1920s British piston aircraft engine

The Sunbeam Pathan, also known as the Sunbeam P.1, was a 1920s British diesel aero engine.

==Design and development==
Louis Coatalen, Sunbeam engine designer, started work on a diesel powered aero-engine, that would be suitable for use in airships, in 1928. Using his experience with both aero-engines and auto-mobile diesel engines, the result, given the company designation P.1, was based on the Dyak. Given the name Pathan, a prototype engine was displayed at the 1929 Olympia Aero Show, but attracted no orders.

Using the same bore and stroke of the Dyak (120mm x 130mm - 4.72in x 5.12in ), the Pathan was a water-cooled six-cylinder in-line diesel engine with a cubic capacity of 8.8l (537cu in).
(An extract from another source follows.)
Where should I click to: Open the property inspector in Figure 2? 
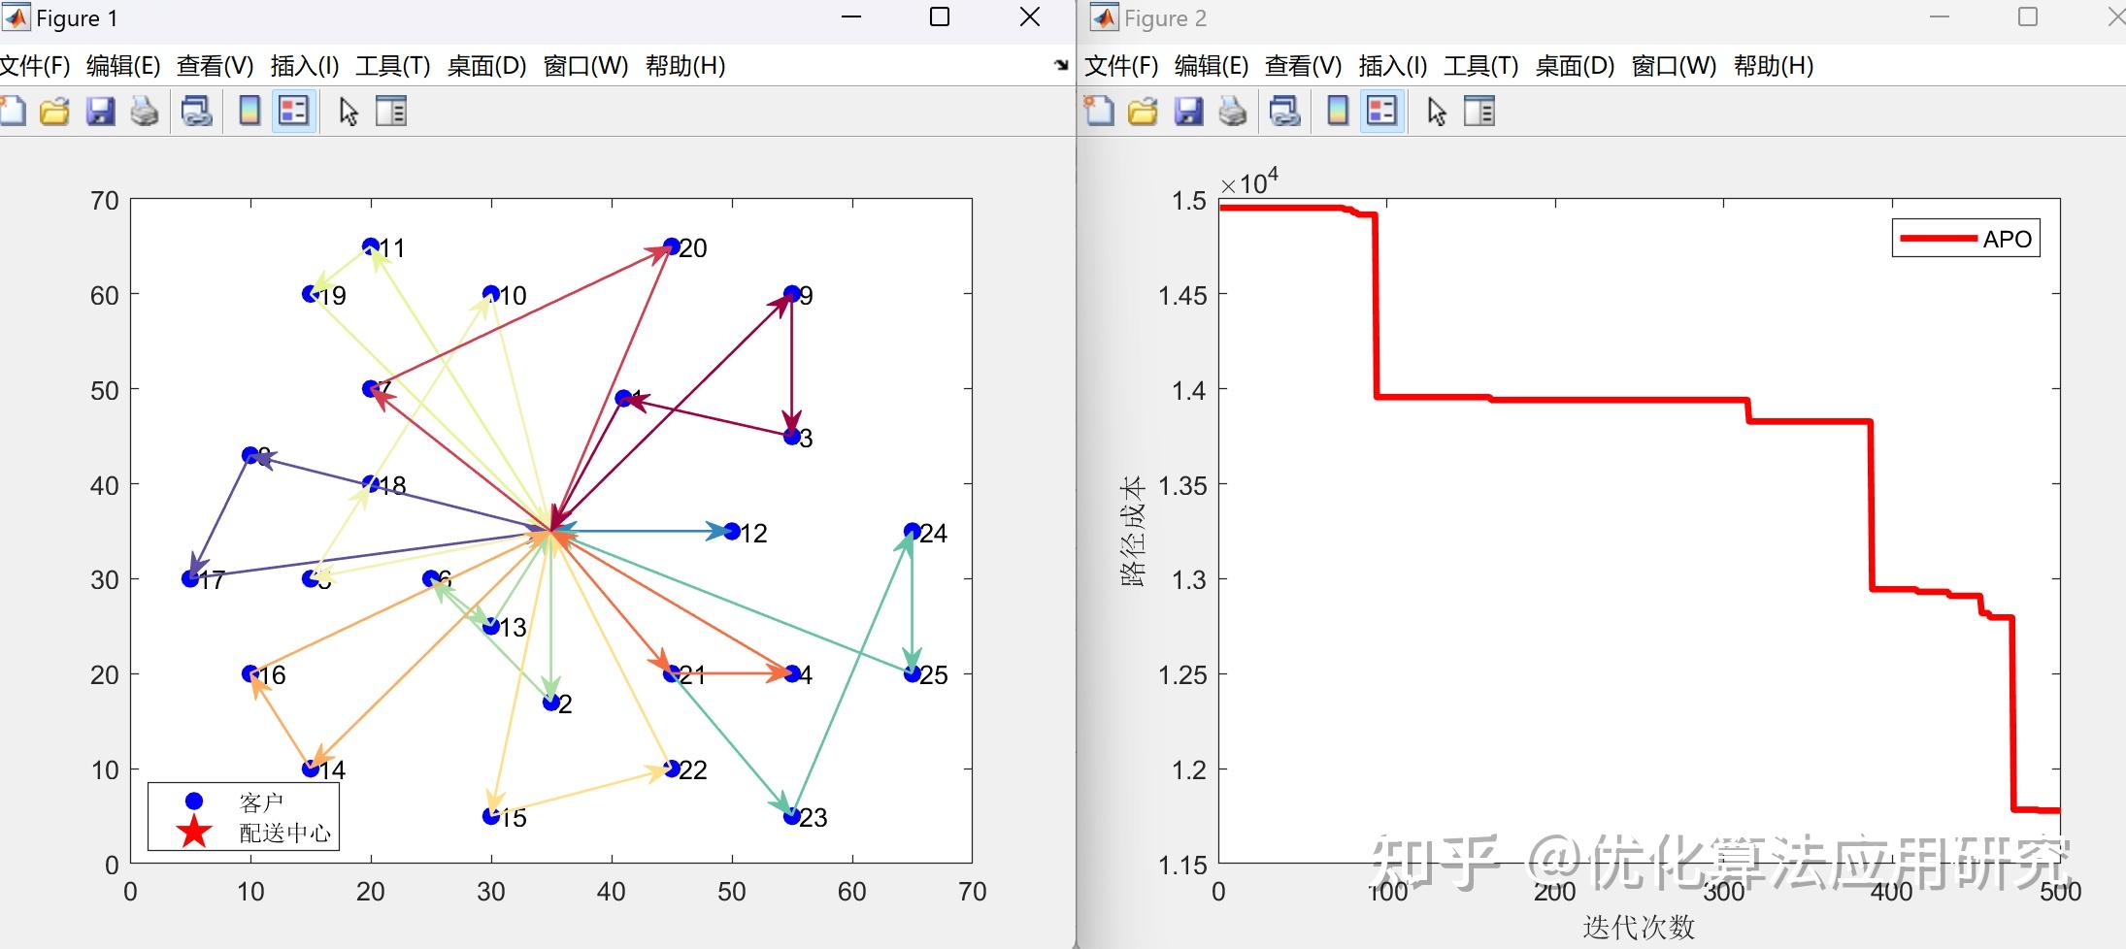1480,111
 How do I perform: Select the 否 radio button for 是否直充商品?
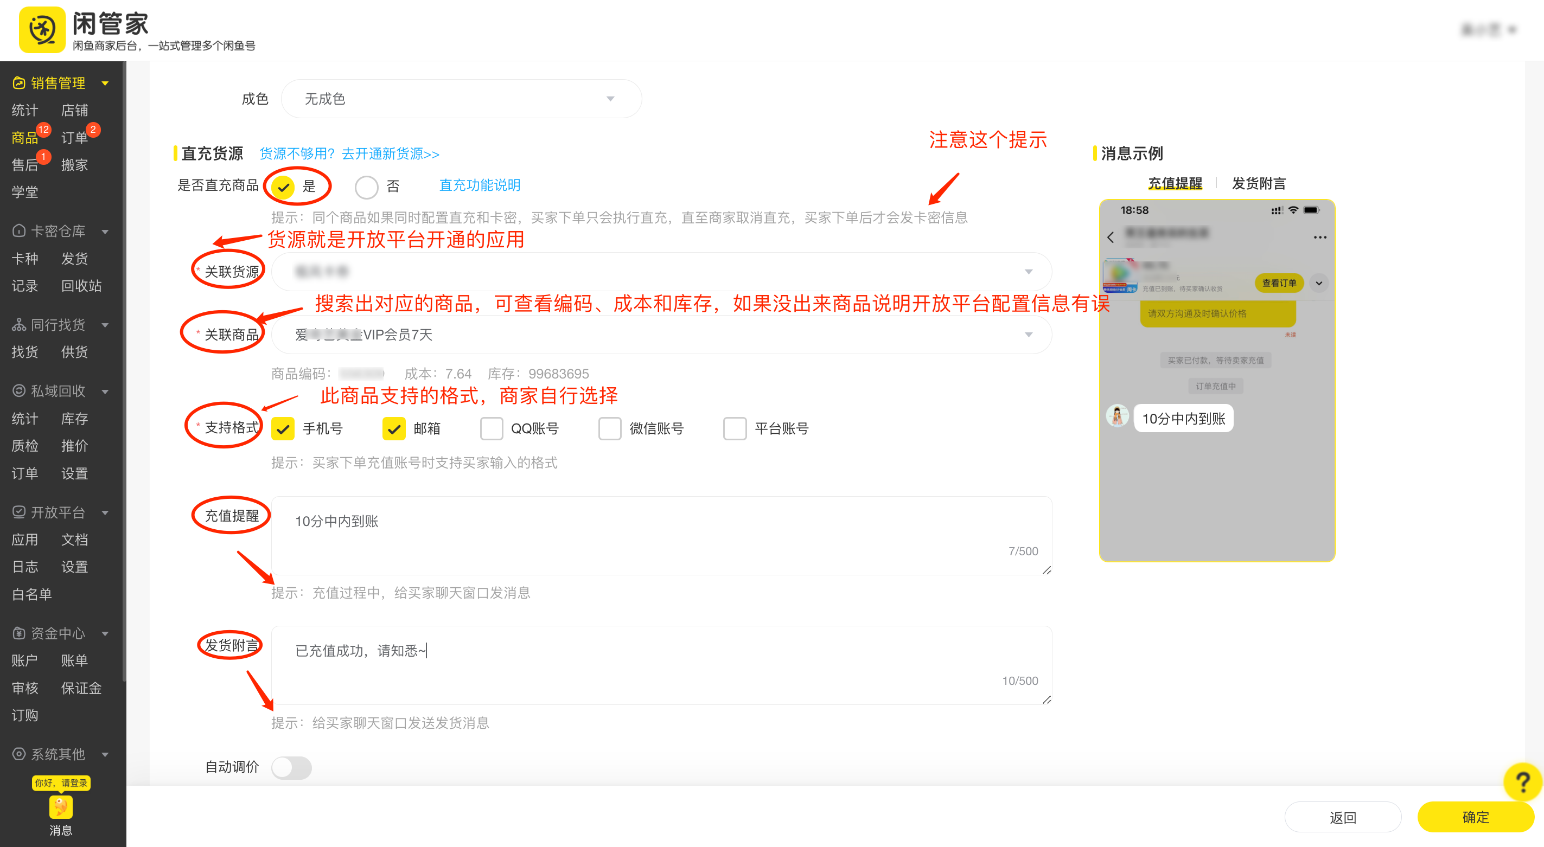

Rated to give 100 hp (74.6 kW) @ 1,500rpm the engine was fitted with a new type of fuel injection system allowing cold starts without other assistance.

The engine did not enter production as the British Airship Programme was cancelled, and with no need for the engine only prototypes were built.

Coatalen continued the development of Diesel engines after he left Sunbeam and returned to France, developing the Coatalen V-12 Diesel engine with limited success, due to the German invasion of 1940 halting further work.